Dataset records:
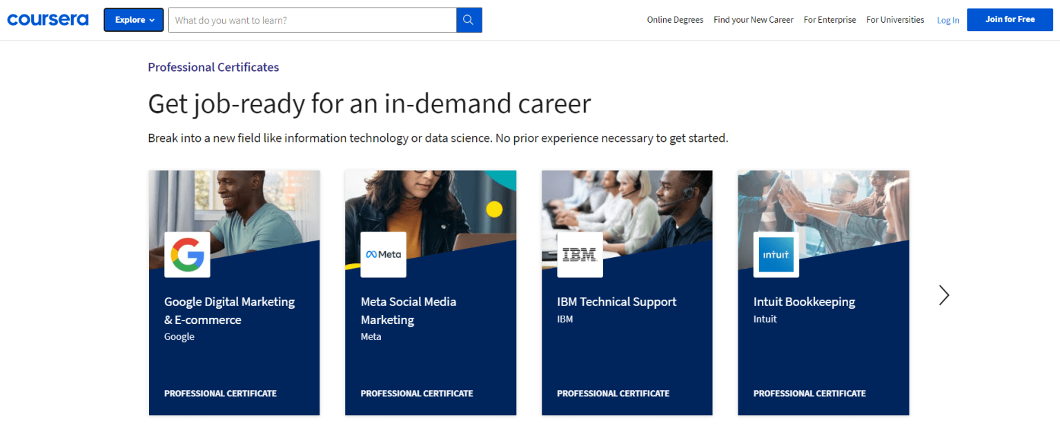
Task: Click the right arrow to see more certificates
Action: coord(943,294)
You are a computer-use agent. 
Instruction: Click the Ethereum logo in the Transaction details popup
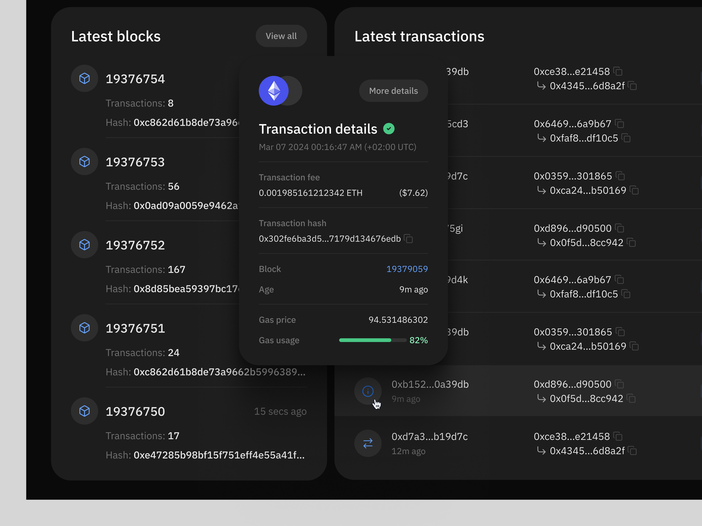274,91
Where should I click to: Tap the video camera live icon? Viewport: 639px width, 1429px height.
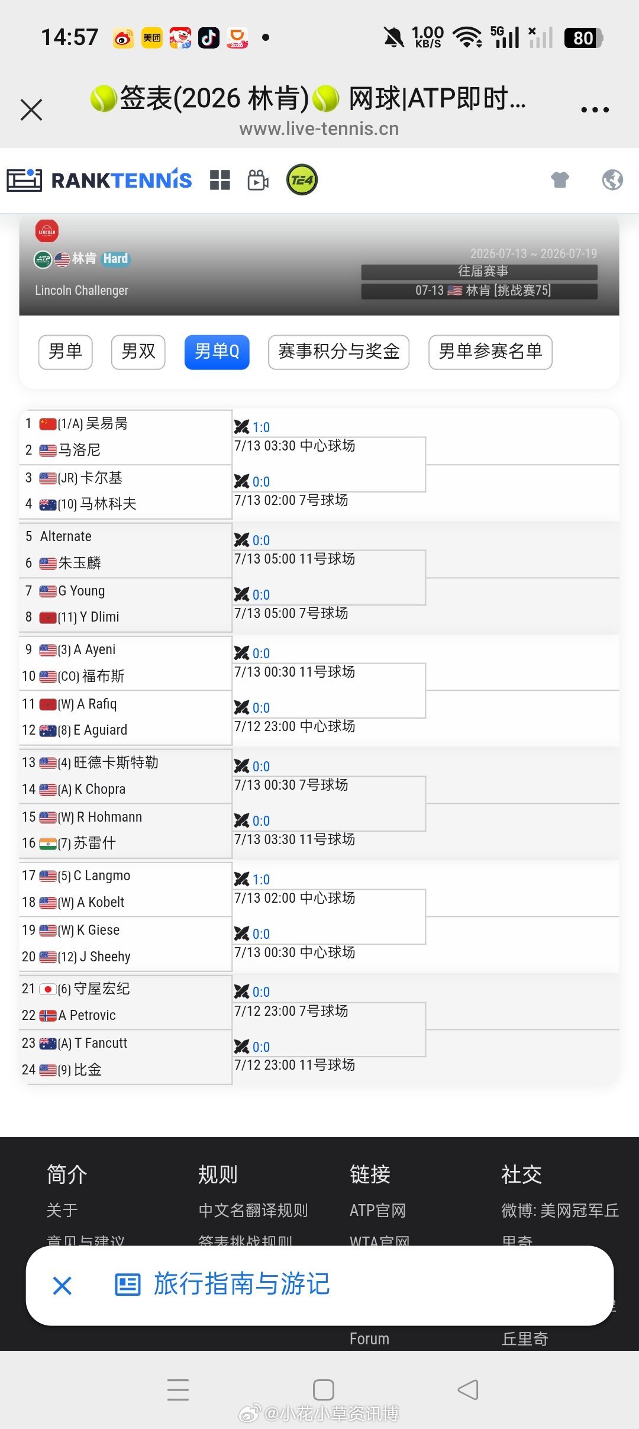tap(258, 180)
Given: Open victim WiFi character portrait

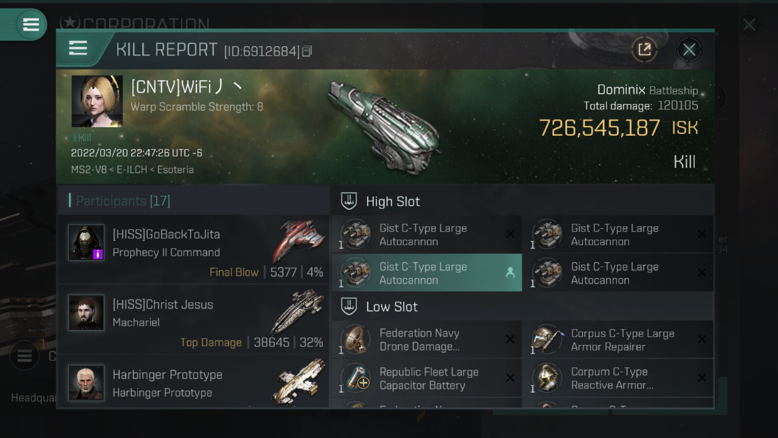Looking at the screenshot, I should coord(97,101).
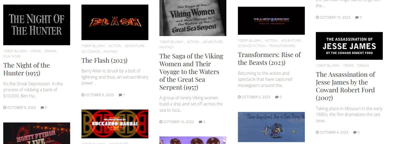Open The Flash (2023) post title
The height and width of the screenshot is (144, 393).
104,60
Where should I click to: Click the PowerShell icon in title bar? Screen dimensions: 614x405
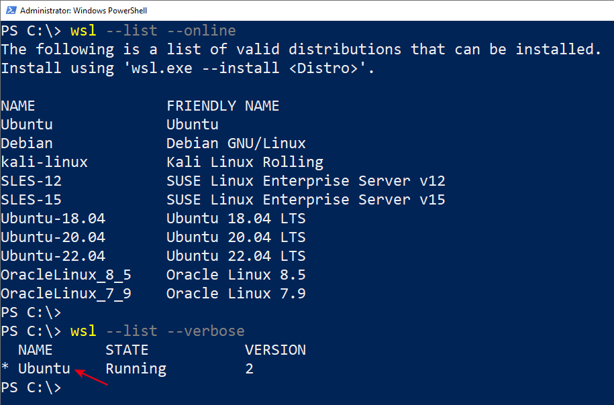click(x=11, y=10)
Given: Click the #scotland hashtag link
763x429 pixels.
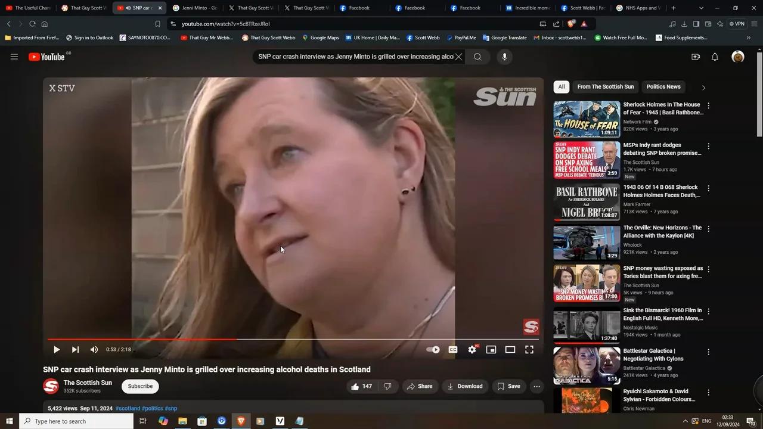Looking at the screenshot, I should tap(128, 408).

** What is being asked **
Reproduce the listing above word for word, including every line and leaving out the pictures.

** Expected output **
Task: Click the right arrow to see more certificates
Action: coord(943,294)
You are a computer-use agent. 
Instruction: Click the Ethereum logo in the Transaction details popup
274,91
Where should I click to: Tap the video camera live icon? Viewport: 639px width, 1429px height.
tap(258, 180)
Given: Open victim WiFi character portrait

Looking at the screenshot, I should coord(97,101).
Open The Flash (2023) post title
The height and width of the screenshot is (144, 393).
104,60
Where should I click to: Click the PowerShell icon in title bar? Screen dimensions: 614x405
click(x=11, y=10)
Given: Click the #scotland hashtag link
763x429 pixels.
Looking at the screenshot, I should tap(128, 408).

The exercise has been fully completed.